Editorial - Archives of General Internal Medicine (2021) Volume 5, Issue 11
Brief note on cystic fibrosis.
Department of Genetics, Emory University, Atlanta, Georgia
- Corresponding Author:
- Endo John
Department of Genetics
E-mail: [email protected]
Accepted date: December 28 th , 2021
Citation: John E. Brief note on cystic fibrosis. Arch Gen Intern Med 2021;5(11):10.
Cystic fibrosis (CF) is a disease triggered by a genetic mutation. It alters the way your body produces mucus, a substance that aids the function of your organs and systems. There's no cure for cystic fibrosis, but a range of treatments can help control the signs, prevent or reduce difficulties, and make the condition easier to live with. Treatment for cystic fibrosis (CF) will depend on your child’s signs, age, and general health. It will also depend on the severity of the ailment.
There is no cure for CF. But investigation in gene therapy is being done. The gene that causes cystic fibrosis has been discovered. This may lead to an enhanced understanding of the ailment. Over time, gene therapy research may cure, prevent, or slow the disease's development. Goals of treatment are to ease severity of signs and slow the development of the disease. Treatment may comprise:
CFTR modulator therapies
CFTR (Cystic Fibrosis Transmembrane Regulator) is the protein that is not formed properly in individuals with CF. There are new CFTR modulator therapies that are designed to correct the function of the imperfect protein made by the CF gene. These proteins are only suitable for certain people with CF. They only help people with definite genetic irregularities.
Antibiotics: These are the chief medicines used to prevent and treat lung infections. Frequently, you’ll take these in pill form. They also exist in inhaled form. But if you have an acute infection, you may have to get them through an IV in the hospital.
Anti-inflammatory drugs: Repeat infections can leave your airways swollen and make it tougher for you to breathe. Antiinflammatory drugs can help. One example is Tezacaftor/ ivacaftor (Symdeko). This medication is available as a tablet that can help air move easier through your lungs, allowing you to blow more air out of your lungs. Anyone above the age of 12 can use this medication.

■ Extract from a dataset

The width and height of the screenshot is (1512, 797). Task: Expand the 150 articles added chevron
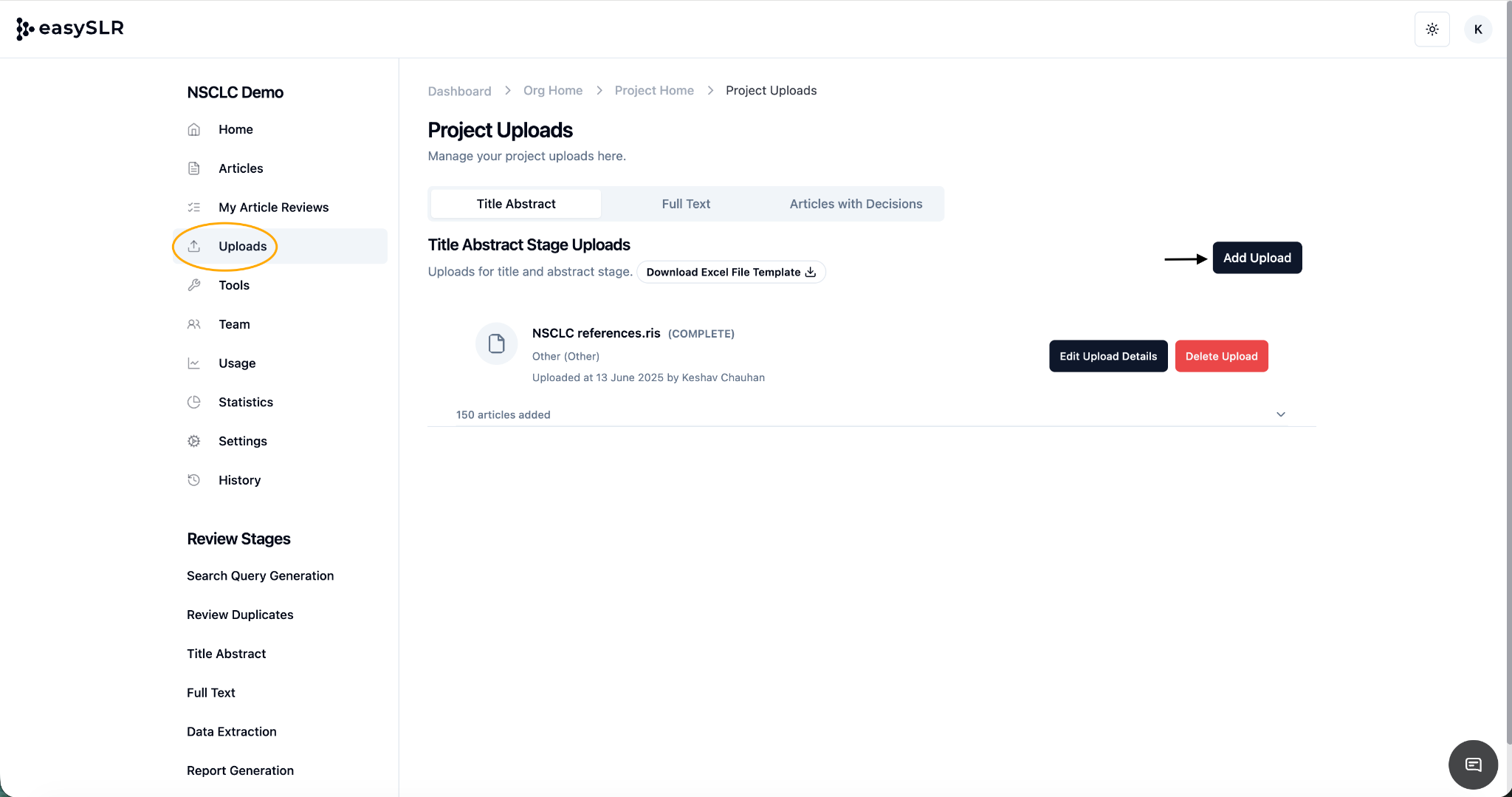(x=1281, y=414)
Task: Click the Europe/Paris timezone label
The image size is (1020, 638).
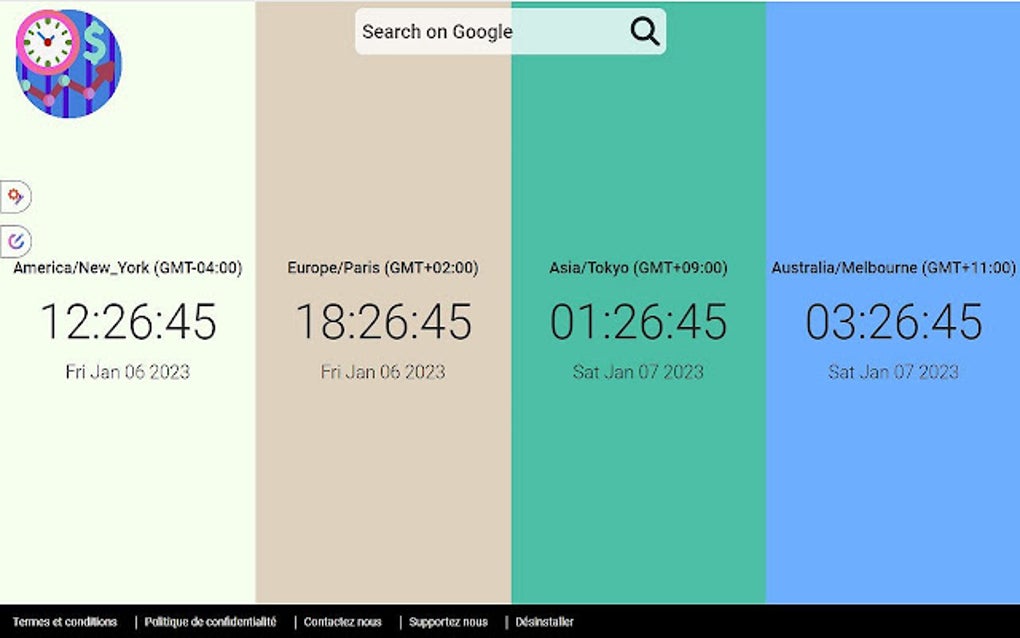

Bronchodilators: Bronchodilators are the most commonly used medication in patients with cystic fibrosis in order to broaden the airways and alleviate symptoms.
Chest Physical Therapy (CPT): You can improve your breathing by using airway clearance methods (ACTs). They may also assist in reducing the amount of lung infections you experience. For example, clapping or pounding on your chest and back helps loosen mucus so you can cough more of it out.
With the support of a family member or friend, you can do several types of ACTs at home. Or, you might prefer to use a medical device. You could use an electric chest clapper or a mask that pulls mucus away from your airways with vibrations. Specific therapy vests use high-frequency airwaves to loosen mucus.
Exercise: Work out helpful to breathe faster and harder, allowing you to cough up more mucus. Exercise also improves your mood and protects other parts of your body, like your bones and heart.
If you work out on a regular basis, you may not need as much CPT. Check with your doctor first about what types of accomplishments are safe for you.
As lung ailment gets near the end stage, a lung transplant may be an option. The type of transplant done is frequently a double lung transplant. That’s because leaving the other, sicker lung in place puts it at risk for infection and damage.